【プロ野球】「監督がチームに元気をくれる」 奥川恭伸、長岡秀樹たちが明かす池山ヤクルト快進撃の舞台裏 (3ページ目)
【いろんな元気が集まっている】
池山監督は「打ち勝つ野球」を旗印に掲げ、ここまで送りバントはわずか3個。本塁打は、主砲の村上宗隆(ホワイトソックス)がメジャー移籍で抜けたなかでもリーグ3位を記録し、盗塁数はリーグトップだ。
3月29日の横浜でのDeNA戦。チームは2点ビハインドの8回表に、宮本丈を代打に送り出した。
「あの時は『ただでは終わらないぞ』という空気をベンチから感じたんです。その雰囲気に背中を押されて、『これはいけるんじゃないか』と思いましたね」
宮本はレフト前安打で出塁すると、たたみかける攻撃で一挙5得点。開幕3連勝を飾り、チームは勢いに乗った。

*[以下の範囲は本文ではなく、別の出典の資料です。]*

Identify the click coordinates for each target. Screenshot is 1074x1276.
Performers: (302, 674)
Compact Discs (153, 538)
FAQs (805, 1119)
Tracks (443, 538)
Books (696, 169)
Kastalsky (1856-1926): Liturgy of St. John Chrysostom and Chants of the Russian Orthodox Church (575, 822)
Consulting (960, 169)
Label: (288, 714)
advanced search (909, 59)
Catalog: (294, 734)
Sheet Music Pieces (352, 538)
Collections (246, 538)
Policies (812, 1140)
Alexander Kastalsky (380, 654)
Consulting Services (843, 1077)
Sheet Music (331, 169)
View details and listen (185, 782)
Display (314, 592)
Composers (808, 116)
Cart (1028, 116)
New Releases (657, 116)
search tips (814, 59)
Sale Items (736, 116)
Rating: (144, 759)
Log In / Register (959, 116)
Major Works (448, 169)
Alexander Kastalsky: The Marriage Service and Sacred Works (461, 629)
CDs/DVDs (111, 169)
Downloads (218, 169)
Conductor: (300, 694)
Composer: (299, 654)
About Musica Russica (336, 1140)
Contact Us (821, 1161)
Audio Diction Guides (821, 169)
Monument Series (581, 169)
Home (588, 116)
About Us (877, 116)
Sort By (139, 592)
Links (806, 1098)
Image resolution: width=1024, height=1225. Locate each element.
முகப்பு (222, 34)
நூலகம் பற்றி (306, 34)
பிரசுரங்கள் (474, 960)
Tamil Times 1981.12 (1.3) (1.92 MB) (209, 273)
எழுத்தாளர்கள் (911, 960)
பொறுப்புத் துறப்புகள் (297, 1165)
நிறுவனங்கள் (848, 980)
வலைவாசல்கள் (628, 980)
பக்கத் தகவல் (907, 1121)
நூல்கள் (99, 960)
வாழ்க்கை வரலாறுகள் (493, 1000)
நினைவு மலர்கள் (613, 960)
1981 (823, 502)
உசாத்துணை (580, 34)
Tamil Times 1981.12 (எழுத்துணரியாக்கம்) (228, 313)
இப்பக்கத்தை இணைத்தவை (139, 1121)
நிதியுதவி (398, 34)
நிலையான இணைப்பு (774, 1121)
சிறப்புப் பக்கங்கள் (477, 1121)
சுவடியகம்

「今は、逆転した経験がチームの自信になっていると思います。リードされても『まだいける』という感覚を持つ選手が増えたと思います。実際、塁に出るだけで、言葉では表せない空気感というか、相手にプレッシャーを与えているかどうかはわかりませんが、僕たちはそういう気持ちでやっています」
今季、1番を任されている長岡秀樹は攻守でチームの勝利に貢献。二軍の戸田球場で調整していた際には、自ら先頭に立って防護ネットを運ぶ姿も見られ、野球選手としてひと回り成長した印象を受けた。そんな若きリーダーの目に、チームの元気はどう映っているのだろうか。
「もちろん、元気があるから打てるとか、いいプレーができるというわけではありません。でも、活躍する選手って見た目から元気なタイプもいますし、クールに見えても内に強いものを秘めている選手もいる。そういう意味では、いろんな元気が集まって、チームは強くなれるんじゃないかと思います」
長岡に、個人としての"元気の源"を尋ねると、「パイナップルですね」と答えた。
「あれ以上、おいしい食べ物はないですね。1個買ってきて、切り方を調べながらタッパーいっぱいに詰めるんですけど、結局、一日で全部食べちゃいます(笑)」
赤羽由紘も「最初は元気がひとつ、ふたつくらいだったんですけど、今はどんどん増えてきた感じがあります」と話し、チーム全体に広がる勢いを実感している。